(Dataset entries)
----

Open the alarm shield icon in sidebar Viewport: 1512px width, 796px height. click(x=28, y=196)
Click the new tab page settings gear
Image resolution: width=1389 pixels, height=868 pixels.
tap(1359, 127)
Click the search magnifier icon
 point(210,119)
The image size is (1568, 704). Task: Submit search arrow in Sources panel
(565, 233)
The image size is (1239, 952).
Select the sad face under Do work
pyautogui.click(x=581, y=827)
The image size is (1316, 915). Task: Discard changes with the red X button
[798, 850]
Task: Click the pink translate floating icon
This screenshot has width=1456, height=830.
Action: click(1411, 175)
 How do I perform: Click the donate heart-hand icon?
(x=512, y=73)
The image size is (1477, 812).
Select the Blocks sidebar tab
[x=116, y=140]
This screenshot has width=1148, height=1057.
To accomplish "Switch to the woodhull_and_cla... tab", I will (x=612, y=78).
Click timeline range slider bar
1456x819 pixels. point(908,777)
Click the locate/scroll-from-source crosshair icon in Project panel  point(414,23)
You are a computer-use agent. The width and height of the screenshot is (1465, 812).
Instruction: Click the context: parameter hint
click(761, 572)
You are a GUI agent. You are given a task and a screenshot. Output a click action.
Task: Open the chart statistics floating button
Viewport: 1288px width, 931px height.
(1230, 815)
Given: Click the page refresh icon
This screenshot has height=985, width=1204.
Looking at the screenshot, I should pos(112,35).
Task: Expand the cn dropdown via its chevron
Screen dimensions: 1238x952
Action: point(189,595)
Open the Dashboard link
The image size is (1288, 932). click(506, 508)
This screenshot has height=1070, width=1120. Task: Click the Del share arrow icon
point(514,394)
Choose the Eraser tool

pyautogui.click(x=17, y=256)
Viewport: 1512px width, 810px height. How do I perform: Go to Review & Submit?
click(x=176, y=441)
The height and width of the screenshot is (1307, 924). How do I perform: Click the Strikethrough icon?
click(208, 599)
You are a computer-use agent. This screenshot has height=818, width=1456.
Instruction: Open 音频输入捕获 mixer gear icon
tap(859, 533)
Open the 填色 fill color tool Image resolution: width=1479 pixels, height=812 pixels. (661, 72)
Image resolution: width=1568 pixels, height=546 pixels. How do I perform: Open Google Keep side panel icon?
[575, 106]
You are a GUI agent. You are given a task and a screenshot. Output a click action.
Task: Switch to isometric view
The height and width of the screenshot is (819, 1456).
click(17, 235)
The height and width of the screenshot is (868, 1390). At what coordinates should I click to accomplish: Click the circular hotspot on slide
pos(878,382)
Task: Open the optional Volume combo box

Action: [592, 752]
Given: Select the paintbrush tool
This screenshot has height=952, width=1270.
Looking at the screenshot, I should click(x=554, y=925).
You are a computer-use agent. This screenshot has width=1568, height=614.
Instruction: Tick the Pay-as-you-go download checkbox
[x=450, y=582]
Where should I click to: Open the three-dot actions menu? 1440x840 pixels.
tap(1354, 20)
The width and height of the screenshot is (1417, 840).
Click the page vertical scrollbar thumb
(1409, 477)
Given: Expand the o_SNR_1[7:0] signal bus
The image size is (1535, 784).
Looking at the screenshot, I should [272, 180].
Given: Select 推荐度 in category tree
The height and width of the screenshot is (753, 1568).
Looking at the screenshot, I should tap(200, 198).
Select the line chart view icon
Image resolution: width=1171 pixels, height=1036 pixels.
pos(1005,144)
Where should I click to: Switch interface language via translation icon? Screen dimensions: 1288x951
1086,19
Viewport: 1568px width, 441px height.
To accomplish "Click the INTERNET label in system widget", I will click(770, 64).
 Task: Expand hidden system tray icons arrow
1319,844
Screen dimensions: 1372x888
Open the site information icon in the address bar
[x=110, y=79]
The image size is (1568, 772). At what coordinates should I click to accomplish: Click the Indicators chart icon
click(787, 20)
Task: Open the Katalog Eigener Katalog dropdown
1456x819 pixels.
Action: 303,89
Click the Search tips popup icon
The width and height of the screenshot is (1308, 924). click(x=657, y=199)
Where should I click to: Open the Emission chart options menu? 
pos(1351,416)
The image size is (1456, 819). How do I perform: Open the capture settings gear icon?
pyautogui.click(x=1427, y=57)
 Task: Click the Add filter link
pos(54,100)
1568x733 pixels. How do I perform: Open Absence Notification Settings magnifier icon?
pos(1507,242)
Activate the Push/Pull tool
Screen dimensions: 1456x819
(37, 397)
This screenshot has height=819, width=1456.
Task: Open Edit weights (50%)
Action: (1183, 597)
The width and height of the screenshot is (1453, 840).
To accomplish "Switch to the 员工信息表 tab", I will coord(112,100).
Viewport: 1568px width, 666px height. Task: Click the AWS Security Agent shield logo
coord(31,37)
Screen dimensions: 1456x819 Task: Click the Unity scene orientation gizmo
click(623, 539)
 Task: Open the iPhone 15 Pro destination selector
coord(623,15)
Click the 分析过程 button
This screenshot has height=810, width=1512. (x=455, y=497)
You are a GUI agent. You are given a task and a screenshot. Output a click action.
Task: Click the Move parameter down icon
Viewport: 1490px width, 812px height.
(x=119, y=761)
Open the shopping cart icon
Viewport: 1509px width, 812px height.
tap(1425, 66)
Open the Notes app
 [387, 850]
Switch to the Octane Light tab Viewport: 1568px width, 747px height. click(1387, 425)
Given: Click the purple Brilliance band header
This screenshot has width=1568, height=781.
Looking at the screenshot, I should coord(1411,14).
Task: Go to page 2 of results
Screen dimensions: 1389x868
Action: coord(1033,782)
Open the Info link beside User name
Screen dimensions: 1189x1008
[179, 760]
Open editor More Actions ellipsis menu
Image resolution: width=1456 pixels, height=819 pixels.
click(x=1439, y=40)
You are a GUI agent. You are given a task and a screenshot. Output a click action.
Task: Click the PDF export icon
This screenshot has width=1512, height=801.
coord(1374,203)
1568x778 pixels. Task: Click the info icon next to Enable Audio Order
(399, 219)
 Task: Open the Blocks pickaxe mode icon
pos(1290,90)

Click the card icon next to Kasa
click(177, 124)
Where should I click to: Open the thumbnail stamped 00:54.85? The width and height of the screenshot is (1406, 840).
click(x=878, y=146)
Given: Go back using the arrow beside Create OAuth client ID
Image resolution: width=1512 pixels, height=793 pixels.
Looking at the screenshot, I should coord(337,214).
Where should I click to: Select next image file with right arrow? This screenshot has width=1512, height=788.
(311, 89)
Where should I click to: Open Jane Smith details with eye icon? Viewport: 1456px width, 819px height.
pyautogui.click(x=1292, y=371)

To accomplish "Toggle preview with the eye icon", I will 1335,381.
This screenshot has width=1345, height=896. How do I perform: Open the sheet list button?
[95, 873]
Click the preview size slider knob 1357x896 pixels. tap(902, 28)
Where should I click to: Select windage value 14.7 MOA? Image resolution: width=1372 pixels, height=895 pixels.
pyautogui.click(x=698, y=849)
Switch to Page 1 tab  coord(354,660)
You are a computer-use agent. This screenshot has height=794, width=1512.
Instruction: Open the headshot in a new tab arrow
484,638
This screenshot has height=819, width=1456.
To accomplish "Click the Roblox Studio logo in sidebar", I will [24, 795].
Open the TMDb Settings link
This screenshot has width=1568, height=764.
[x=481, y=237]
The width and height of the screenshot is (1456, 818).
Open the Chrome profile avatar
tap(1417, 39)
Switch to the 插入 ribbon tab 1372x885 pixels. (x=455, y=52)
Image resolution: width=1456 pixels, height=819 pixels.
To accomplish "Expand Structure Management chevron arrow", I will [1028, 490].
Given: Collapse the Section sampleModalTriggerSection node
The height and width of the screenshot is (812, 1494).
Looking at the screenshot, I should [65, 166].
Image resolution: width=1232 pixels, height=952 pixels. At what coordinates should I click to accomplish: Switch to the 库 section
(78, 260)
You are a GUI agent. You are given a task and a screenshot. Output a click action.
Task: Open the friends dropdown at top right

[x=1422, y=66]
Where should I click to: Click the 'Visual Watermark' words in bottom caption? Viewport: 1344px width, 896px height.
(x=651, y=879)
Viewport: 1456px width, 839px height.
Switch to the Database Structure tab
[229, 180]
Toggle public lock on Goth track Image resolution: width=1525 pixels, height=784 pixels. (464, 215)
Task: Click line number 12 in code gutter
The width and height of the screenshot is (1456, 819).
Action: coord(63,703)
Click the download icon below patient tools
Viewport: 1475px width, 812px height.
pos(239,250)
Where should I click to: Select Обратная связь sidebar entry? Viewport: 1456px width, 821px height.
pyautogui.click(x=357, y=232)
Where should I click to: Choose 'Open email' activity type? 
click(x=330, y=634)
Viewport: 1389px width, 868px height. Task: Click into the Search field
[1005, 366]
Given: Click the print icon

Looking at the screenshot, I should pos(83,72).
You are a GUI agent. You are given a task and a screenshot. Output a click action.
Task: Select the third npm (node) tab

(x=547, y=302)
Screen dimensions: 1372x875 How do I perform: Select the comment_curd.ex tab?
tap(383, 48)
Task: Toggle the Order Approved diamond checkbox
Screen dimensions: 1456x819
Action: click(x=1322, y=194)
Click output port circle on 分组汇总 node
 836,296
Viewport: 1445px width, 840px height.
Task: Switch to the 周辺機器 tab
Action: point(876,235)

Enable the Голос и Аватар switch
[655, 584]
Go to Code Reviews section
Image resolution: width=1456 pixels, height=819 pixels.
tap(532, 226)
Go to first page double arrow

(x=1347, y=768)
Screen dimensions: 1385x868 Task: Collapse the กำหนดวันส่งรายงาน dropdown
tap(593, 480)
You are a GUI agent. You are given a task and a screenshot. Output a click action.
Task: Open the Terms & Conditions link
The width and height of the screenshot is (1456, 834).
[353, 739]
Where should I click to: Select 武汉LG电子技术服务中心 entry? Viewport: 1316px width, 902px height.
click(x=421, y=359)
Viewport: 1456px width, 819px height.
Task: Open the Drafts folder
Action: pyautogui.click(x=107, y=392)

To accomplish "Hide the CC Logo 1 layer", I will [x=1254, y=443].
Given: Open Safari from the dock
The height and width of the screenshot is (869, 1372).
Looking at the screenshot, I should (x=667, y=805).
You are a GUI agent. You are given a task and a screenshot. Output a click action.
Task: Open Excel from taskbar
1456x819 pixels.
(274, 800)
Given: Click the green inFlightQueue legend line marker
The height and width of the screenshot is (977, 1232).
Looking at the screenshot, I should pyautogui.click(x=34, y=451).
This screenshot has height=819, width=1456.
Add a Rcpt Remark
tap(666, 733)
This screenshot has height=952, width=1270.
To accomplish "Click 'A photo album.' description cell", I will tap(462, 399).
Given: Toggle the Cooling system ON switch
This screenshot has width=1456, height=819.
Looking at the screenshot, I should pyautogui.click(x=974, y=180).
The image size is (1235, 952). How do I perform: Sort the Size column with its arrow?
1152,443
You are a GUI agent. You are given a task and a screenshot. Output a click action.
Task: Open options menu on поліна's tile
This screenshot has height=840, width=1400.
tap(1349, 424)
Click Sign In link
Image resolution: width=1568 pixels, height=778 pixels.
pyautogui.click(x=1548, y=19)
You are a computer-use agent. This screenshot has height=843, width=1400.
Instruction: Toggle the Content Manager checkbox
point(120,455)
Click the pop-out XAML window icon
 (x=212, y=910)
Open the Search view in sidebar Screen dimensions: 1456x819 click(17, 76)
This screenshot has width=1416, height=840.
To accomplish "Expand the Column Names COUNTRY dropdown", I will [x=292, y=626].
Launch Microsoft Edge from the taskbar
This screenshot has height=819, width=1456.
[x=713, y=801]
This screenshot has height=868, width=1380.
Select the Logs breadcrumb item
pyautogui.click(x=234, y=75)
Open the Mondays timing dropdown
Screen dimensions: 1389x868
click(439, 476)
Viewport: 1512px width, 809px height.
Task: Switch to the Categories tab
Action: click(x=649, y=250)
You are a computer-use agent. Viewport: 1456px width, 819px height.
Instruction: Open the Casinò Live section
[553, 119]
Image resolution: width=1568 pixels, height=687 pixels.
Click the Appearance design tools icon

----

(Requirement) Report every line above that has the string "floating" in it.

(Exercise response)
Task: Click the pink translate floating icon
Task: Open the chart statistics floating button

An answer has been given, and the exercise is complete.